第一王子、王女の幽閉先にも侵入した。彼らは彼が生きていることを喜び、自分達の不幸な状況に構わず、逃げてくれるように言った。
「私達のことに巻き込ませて悪かった。本当は、栄光に包まれた人生を送るはずだったのに。こんなことになってしまって。」
美しい兄妹は、悲しそうに微笑んで見送ってくれた。
「それで、ねえ。」
「え?」
「だから、私のことはどう思っているの?」
「どうって…。」
次の瞬間、彼女は弟を押し倒した。
「もう、肉体的には姉弟じゃないのよ!魔族じゃ、臭くて嫌だと言うの!あんな、あんたを裏切った女の姿をさせて!それとも、あのクソ聖女に未練があるの?」
「何言って…。」
言い終わらないうちに唇を押し付けられた。舌が唇を押し開き、侵入して、自分の舌に絡みついてきた。“姉さん、やっぱり上手い。だって、経験者だものな。
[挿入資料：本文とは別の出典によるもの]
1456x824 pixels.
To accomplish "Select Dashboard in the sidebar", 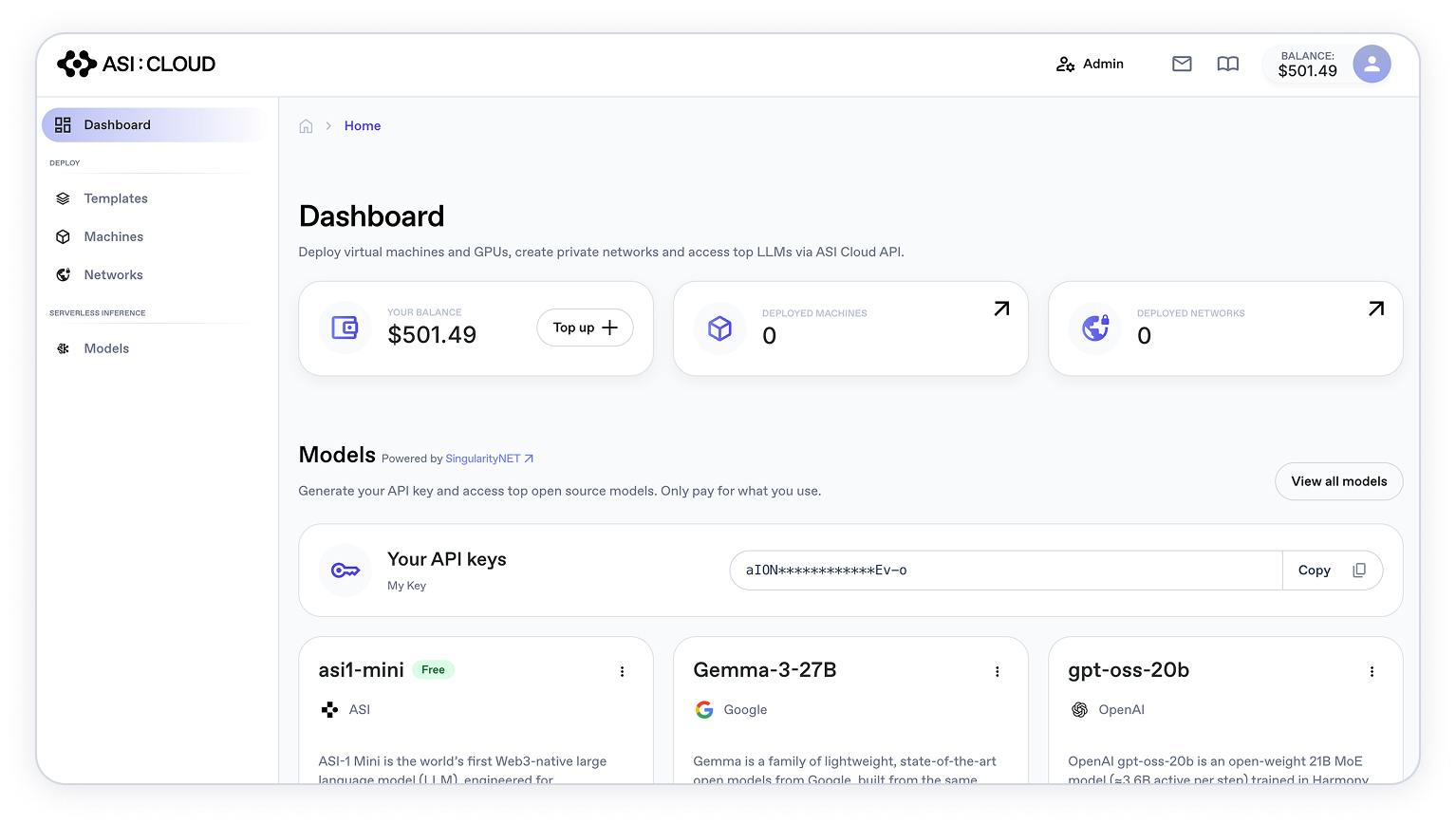I will [x=117, y=125].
”そう思うと、あの魔族の男の顔か脳裏に浮かび、嫉妬心を感じて、反撃を試みるように、舌を絡ませ、一層唇を押しつけた。“わ!上手い!誰かとやっていたんだ、やっぱり!”何度か、唇を奪い合ったあと、弟は態勢を逆転させ、姉に覆い被さった。そして、服を脱がせ始めた。ずっと体全体を洗えなかったことが急に恥ずかしくなってきた。
「だめ、汚れているから…。」
「もう止まらないよ。姉さんが悪いんだよ。ぼくは、ずっと前から、姉さんが好きだったから、もう止められないよ!」
「え?私も好きだったのよ!」
2人はそのまま突き進んだ。何度も激しく動き、声を張り上げた後、荒い息をしながら、
「愛してる。」
「私も愛してるよ。」
“そんな、なりそめなんか、言えないわよね。”と茶をすすりながら思った。その表情に、優越感を感じさせる微笑が浮かび、4人をさらに苛立たせた。